There’s a new drug in development that could prevent the next global pandemic. Researchers at the Texas A&M University Health Science Center (Texas A&M Health) and University of Texas MD Anderson Cancer Center are testing PUL-042, an inhaled therapeutic that provides broad protection against a range of life-threatening respiratory infections.

Results from a recent phase 2 clinical trial conducted through Houston-based biotechnology company Pulmotect, Inc. showed that it may be an effective treatment for COVID-19 and other respiratory illnesses. Patients in the trial treated with inhaled PUL-042 showed improvement in cough and shortness of breath more quickly than those who received a placebo treatment. They also experienced fewer hospitalizations and intensive care admissions.

Inhaled PUL-042 stimulates the lungs’ innate immune system, protecting against a wide variety of respiratory pathogens. The scientists behind it think PUL-042 could be directed against all existing and future variants of the COVID-19 virus, as well as future pandemics. Based on the promising results from this trial and remarkable activity in pre-clinical models, PUL-042 also has potential for use in other patient populations.

“We have not found a virus PUL-042 cannot work against in the lungs, in animal studies,” said Dr. Colin Broom, CEO of Pulmotect. “As an easily administered inhaled therapy, PUL-042 could have value in reducing the impact of COVID-19 irrespective of the development of further variants. It also has potential utility for other patient populations which we plan to explore, including immunosuppressed cancer patient.”

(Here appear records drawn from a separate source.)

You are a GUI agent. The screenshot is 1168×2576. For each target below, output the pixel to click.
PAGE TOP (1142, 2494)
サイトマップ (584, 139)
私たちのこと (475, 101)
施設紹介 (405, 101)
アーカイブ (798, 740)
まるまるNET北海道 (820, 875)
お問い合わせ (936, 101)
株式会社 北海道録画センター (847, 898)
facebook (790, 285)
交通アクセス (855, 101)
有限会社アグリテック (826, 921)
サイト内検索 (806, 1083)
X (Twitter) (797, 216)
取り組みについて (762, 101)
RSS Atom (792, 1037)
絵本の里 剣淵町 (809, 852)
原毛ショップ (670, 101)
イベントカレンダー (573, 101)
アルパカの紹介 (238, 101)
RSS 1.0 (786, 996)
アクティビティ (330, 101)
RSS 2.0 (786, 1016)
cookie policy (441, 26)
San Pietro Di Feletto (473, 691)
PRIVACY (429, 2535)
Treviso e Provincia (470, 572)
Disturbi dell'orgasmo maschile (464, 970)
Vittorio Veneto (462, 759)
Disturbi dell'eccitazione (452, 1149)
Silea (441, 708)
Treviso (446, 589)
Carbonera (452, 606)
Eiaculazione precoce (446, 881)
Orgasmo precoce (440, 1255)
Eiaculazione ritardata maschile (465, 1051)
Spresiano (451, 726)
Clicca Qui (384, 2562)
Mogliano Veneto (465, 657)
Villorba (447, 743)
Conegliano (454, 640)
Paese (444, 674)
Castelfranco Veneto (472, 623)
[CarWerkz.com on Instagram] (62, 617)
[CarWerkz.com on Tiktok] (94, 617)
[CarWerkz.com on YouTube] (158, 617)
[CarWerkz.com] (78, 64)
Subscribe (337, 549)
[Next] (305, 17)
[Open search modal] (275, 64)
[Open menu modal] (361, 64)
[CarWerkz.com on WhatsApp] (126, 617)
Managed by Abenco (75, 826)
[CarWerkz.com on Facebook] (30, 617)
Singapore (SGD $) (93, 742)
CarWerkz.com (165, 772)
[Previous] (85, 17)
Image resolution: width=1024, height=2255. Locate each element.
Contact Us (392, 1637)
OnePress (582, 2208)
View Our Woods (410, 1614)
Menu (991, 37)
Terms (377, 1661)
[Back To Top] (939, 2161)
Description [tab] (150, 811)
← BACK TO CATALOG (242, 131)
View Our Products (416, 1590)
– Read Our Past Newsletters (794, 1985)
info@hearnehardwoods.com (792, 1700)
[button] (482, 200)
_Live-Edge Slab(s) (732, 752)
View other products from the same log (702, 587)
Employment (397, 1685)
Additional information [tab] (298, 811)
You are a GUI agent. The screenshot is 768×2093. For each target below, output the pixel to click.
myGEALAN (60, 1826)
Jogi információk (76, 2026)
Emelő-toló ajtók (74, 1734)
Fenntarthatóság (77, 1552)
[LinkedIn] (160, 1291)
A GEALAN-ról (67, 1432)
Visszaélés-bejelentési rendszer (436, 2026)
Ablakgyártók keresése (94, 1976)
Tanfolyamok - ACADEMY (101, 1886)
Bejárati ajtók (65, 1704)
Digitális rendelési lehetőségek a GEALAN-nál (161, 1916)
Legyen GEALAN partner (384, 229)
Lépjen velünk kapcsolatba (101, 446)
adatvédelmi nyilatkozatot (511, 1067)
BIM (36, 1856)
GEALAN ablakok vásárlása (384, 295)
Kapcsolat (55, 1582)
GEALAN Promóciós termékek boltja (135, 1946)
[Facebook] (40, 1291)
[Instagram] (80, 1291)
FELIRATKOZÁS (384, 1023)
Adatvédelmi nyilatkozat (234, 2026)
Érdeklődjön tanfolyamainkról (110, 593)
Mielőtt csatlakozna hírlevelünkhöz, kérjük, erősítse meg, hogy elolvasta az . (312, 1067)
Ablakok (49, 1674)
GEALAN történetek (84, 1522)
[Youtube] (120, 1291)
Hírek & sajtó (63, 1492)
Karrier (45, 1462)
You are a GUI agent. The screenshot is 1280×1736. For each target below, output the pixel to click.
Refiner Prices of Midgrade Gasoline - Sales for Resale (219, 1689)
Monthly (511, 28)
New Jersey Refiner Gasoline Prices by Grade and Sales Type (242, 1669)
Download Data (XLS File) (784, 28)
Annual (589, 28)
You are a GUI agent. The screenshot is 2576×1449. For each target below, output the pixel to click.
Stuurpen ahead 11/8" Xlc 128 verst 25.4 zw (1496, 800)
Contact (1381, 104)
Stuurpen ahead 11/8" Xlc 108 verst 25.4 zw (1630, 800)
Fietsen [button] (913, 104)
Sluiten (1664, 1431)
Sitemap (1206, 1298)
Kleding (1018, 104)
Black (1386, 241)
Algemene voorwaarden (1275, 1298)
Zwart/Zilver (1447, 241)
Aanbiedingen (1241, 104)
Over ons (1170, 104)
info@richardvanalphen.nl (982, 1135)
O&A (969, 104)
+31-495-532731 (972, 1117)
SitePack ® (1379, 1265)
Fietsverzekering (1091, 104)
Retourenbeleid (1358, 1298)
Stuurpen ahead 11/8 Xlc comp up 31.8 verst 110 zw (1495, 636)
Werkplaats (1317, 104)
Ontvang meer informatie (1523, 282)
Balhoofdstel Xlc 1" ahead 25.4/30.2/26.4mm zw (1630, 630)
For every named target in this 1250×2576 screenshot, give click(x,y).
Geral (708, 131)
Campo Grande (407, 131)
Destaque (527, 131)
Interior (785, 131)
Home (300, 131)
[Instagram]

The innate immune system is the body’s first line of defense against invading pathogens. When germs and foreign substances enter the body, the innate immune system responds quickly to fight them off. PUL-042, the first drug in its class, is composed of two small synthetic molecules and works by stimulating specific innate immune receptors in the lung lining within minutes. Protection only lasts for about three to five days, but it can be repeatedly administered once every few days.

PUL-042 was discovered by Magnus Hӧӧk, regents and distinguished professor at the Texas A&M Health Institute of Biosciences and Technology, and Dr. Burton Dickey, chair of the pulmonary department at MD Anderson Cancer Center.

“The lungs are the point of entry for many viruses and bacteria. By activating the innate immune defense of the lungs, PUL-042 can provide effective protection against a wide range of deadly pathogens,” Hӧӧk said. “We believe that if we had this therapy available in December of 2019, we could have prevented the COVID-19 pandemic and avoided the 6 million lives lost.”

The Food and Drug Administration approved Pulmotect to begin two human clinical trials of PUL-042 last year, one focused on protection and another on treatment for COVID-19. Funding support for the trials was provided by the U.S. Department of Defense.